WHAT TO WORK ON: Copy each of the following items line for line, with no changes.

Items from a data source:
★ ★ ★ ★ ★
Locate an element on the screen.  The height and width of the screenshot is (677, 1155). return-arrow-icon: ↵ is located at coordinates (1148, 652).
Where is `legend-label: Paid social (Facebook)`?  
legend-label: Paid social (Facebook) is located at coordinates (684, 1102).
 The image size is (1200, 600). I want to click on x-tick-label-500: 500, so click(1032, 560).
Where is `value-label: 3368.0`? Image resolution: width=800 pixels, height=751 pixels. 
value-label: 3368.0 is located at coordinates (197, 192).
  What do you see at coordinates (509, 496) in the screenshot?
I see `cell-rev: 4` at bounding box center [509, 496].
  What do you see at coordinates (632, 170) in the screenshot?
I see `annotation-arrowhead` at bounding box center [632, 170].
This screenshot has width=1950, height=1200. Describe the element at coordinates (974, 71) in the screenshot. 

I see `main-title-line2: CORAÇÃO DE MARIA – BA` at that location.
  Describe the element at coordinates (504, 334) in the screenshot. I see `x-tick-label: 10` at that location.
★ ★ ★ ★ ★
EXERCISE RESPONSE:
Locate an element on the screen.  The height and width of the screenshot is (677, 1155). return-arrow-icon: ↵ is located at coordinates (1148, 652).
Where is `legend-label: Paid social (Facebook)`?  
legend-label: Paid social (Facebook) is located at coordinates (684, 1102).
 The image size is (1200, 600). I want to click on x-tick-label-500: 500, so click(1032, 560).
Where is `value-label: 3368.0`? Image resolution: width=800 pixels, height=751 pixels. 
value-label: 3368.0 is located at coordinates (197, 192).
  What do you see at coordinates (509, 496) in the screenshot?
I see `cell-rev: 4` at bounding box center [509, 496].
  What do you see at coordinates (632, 170) in the screenshot?
I see `annotation-arrowhead` at bounding box center [632, 170].
This screenshot has width=1950, height=1200. Describe the element at coordinates (974, 71) in the screenshot. 

I see `main-title-line2: CORAÇÃO DE MARIA – BA` at that location.
  Describe the element at coordinates (504, 334) in the screenshot. I see `x-tick-label: 10` at that location.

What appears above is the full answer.